Circular No: NP/004/18
TO ALL BRANCHES AND REGIONAL COUNCILS.
Our ref: S1/1 S2/4 S2/5
11th January 2018
Dear Colleagues
SOS 2020 campaign and Offshore Strategy updates
Further to circular no. NP/142/17 of 18th September 2017, I write to update you on the RMT’s national SOS 2020 campaign in the maritime sector.
I am in the process of arranging a national meeting at Unity House to set the priorities and key interventions to further the campaign’s aims in 2018. You will be kept updated of decisions reached and ratified by the NEC as a result of that.
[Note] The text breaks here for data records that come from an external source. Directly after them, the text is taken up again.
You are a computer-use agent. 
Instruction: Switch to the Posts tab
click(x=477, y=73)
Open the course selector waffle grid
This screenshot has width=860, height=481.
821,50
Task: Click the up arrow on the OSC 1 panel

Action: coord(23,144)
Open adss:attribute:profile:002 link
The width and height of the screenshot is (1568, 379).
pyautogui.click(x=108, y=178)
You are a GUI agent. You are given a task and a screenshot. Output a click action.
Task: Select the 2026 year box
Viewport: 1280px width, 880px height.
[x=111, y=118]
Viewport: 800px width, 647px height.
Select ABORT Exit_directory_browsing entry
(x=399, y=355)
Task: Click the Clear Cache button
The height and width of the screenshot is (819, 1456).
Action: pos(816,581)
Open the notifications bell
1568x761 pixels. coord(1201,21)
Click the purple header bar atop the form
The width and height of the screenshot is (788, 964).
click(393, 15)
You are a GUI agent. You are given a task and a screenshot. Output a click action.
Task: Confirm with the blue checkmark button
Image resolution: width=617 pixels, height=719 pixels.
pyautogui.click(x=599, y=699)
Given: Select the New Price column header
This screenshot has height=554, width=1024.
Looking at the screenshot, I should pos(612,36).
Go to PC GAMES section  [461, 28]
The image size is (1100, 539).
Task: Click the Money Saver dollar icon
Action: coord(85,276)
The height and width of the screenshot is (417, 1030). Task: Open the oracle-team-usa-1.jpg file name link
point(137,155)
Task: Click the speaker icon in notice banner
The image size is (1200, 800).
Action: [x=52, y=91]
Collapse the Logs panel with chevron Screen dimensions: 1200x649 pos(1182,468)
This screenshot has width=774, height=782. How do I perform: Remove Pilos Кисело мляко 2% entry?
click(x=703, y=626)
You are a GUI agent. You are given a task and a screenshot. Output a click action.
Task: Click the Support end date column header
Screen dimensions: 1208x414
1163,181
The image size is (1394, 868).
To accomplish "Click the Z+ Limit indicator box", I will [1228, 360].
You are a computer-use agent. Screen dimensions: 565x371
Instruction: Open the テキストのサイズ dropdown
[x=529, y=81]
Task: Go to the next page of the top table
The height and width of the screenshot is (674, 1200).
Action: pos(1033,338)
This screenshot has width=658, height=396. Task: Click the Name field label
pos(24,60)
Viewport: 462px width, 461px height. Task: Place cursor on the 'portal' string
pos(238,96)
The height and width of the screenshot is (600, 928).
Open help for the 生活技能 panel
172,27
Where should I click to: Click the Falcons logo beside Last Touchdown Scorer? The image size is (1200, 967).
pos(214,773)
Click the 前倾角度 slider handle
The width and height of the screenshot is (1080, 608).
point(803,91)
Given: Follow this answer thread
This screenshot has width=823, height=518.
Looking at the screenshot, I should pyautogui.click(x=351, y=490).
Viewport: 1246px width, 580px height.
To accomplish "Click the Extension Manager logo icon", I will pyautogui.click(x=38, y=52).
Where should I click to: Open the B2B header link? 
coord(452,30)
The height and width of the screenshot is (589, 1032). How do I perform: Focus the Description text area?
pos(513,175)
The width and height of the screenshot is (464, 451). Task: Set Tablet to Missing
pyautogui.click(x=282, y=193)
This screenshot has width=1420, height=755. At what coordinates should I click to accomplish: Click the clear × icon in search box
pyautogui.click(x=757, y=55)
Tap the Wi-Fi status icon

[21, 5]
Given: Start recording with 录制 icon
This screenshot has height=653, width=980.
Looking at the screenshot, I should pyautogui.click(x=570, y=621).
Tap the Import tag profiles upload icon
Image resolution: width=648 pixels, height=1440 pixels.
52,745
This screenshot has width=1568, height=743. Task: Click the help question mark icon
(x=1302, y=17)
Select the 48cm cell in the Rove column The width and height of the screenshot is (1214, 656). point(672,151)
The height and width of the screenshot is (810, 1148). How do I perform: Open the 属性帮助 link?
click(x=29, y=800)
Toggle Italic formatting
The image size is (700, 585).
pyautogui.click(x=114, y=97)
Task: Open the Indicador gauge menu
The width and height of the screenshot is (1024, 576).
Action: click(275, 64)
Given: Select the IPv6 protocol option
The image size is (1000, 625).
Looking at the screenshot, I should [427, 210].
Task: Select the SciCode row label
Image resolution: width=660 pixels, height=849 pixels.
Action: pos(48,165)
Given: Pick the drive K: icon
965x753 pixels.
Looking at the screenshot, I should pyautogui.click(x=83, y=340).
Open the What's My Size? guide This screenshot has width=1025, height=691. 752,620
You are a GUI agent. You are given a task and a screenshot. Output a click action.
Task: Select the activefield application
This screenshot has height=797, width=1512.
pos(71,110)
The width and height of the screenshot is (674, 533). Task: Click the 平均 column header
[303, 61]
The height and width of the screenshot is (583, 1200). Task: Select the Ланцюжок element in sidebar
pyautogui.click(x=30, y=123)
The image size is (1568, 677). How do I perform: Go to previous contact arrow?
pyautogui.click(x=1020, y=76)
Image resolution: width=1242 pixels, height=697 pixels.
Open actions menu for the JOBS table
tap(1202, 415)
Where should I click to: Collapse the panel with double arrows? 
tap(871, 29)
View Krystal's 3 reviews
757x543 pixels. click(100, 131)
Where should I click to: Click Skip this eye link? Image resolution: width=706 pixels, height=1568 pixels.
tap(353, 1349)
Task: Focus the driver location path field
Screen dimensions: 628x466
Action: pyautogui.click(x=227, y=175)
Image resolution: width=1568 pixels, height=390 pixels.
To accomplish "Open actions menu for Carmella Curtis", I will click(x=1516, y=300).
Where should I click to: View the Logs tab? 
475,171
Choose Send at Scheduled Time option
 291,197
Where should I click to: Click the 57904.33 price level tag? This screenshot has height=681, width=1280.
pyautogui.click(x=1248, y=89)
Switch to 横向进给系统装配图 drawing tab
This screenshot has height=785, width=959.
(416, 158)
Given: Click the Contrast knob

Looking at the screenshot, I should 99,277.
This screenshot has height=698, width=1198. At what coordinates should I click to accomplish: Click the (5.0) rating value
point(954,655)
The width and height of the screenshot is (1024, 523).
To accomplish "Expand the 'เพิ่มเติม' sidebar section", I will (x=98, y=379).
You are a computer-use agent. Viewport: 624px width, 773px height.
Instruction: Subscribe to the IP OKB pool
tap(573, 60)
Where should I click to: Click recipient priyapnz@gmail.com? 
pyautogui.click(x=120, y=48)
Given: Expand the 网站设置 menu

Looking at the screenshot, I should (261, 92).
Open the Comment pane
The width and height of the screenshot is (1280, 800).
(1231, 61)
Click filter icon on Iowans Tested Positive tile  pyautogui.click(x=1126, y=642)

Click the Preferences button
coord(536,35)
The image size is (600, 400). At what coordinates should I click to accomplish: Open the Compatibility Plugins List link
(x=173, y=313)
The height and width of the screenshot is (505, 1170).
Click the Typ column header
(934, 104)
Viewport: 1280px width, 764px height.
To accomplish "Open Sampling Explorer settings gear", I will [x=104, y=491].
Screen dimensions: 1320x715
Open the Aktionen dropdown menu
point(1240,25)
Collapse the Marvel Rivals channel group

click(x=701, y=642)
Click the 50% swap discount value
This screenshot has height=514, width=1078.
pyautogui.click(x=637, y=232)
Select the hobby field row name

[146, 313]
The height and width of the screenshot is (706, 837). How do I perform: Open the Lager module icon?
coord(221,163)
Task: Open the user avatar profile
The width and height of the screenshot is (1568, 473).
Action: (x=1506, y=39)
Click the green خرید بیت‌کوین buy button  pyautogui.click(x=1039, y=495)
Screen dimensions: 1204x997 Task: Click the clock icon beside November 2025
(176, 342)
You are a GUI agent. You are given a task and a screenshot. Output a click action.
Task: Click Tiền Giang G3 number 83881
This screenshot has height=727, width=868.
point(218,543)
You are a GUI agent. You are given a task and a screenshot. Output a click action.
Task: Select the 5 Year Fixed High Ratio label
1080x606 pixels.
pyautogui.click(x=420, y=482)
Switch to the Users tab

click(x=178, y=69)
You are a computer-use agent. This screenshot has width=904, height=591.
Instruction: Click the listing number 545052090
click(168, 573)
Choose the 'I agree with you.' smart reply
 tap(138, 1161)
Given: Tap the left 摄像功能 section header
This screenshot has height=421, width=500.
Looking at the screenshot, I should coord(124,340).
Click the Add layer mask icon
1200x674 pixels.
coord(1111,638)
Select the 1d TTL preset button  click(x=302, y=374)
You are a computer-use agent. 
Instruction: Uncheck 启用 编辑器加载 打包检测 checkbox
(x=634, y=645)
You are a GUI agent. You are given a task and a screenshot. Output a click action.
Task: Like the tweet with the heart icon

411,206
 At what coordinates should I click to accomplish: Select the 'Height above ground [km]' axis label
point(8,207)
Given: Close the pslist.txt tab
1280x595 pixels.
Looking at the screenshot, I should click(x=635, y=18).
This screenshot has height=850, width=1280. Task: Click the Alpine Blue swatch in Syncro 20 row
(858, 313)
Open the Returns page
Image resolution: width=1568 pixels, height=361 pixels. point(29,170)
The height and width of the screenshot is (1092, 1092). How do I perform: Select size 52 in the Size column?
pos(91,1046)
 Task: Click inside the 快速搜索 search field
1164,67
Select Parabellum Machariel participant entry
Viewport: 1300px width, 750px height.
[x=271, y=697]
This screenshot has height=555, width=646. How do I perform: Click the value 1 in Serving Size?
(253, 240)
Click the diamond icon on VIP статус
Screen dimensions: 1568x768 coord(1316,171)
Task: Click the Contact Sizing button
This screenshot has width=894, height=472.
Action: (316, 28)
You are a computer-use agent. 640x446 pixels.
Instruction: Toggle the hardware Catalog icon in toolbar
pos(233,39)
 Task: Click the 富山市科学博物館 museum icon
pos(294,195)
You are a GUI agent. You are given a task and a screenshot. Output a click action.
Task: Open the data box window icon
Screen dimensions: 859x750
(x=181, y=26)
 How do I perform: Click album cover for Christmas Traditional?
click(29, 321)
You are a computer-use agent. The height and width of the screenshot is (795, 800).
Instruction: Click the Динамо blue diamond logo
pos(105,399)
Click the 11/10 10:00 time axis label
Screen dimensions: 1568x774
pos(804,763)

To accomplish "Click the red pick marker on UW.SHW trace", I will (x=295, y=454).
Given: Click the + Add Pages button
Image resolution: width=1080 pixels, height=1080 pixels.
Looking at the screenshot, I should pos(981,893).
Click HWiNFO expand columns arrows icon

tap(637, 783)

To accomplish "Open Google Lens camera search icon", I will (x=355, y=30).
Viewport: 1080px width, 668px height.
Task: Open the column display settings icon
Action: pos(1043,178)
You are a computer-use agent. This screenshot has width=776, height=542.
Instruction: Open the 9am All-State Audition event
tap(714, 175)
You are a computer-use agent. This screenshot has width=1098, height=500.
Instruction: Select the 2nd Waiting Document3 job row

In addition, in line with the NEC’s existing instruction, I am working to arrange resources to build toward 100% membership, particularly in ferry companies where we have recognition, and to seek recognition for UK and Irish Ratings at ferry companies and other maritime employers where RMT do not currently have recognition for seafarers for collective bargaining purposes. This will enable us to put more political pressure on exploitative employers such as Condor and Seatruck.
A public meeting in the Ayre Hotel, Kirkwall, Orkney has been called by the union on 7th February from 7pm, to support the Nationalise NorthLink campaign. Public operation of all publicly owned contracts for lifeline Scottish ferry services is essential if we are to reverse the trend of decline in seafarer jobs and training.
We should also see the SOS 2020 campaign focus more heavily on offshore supply vessels (OSVs), where hundreds of UK Ratings have lost their jobs and replaced by ‘low cost’ seafarers in many cases. The campaign aims and ambitions for enforcing employment, equality and immigration law in the shipping industry all apply to the offshore supply vessel sector. Our efforts to reverse the decline we have seen in recent years in the OSV sector will be re-doubled, in co-ordination with local branches and port committees.
A meeting is being held in Aberdeen on 16th January to set the union’s national Offshore Strategy in 2018. Your union will shortly agree a plan of work to recover and increase jobs and training in the offshore oil and gas (including decommissioning) and wider offshore energy sector for UK based workers.
As members would expect in the year which sees the 30th anniversary of the Piper Alpha disaster, RMT will strongly demand that the UK Government launch a public inquiry into the safety of offshore helicopter transport and that industry work with the offshore unions and regulators to implement a culture of continuous improvement to all aspects of safety in the offshore energy sector. You will be kept fully and regularly updated on the details of your union’s Offshore Strategy.
I would be grateful if you could bring the contents of this circular to the attention of members in your branch and you will be kept updated with all further developments.